Si je n'y arrive pas maintenant, je n'y arriverais jamais.
J'y vais.
Je suis dehors. Deux étages plus bas, sur le parking. Je ne sais pas comment je suis arrivée là.
J'entends ses cris. Je ne sais même plus s'il s'agit de la réalité, s'il me poursuit ou si ma terreur amplifie ma détresse.
Je ne veux plus l'entendre. Il faut que ça s'arrête.
— Julie ?
Mes mains sont plaquées sur mes oreilles.
— Julie ?
— Je ne pouvais plus supporter.
— Je sais Julie, j'avais compris. Je suis tellement désolée, je ne savais pas quoi faire, comment m'y prendre.

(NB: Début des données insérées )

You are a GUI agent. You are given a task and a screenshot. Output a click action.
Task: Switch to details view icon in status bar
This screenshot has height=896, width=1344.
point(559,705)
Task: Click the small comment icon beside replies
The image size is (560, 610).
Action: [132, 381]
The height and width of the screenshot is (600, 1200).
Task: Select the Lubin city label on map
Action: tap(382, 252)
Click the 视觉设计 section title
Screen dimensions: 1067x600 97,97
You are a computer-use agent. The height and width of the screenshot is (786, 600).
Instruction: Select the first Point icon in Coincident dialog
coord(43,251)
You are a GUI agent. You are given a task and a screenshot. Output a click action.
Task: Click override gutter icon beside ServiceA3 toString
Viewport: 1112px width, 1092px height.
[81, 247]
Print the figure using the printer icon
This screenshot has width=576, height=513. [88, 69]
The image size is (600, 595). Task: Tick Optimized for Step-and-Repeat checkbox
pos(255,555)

Devant moi, Cécile est en larmes. Mes yeux sont secs.
— Pardon, Julie.
— Tu n'as pas à me demander pardon. C'était à moi de me débrouiller.
Je piétine dans ce couloir froid.
Je cherche à respirer, à surmonter le poids de cette cage qui enserre mes poumons, à chasser le fardeau qui écrase mon crâne.
— J'avais tellement peur. J'étais seule, incapable. Tout était contre moi. Même mes petites victoires sur moi-même n'avaient aucune valeur. Je n'arrivais pas à lutter, je ne pouvais plus. D'ailleurs, lutter contre quoi ? C'est contre moi, pour moi que je devais lutter et il détruisait tout ce que je parvenais à construire.
*
— Docteur Chopin, pouvez-vous me recevoir ?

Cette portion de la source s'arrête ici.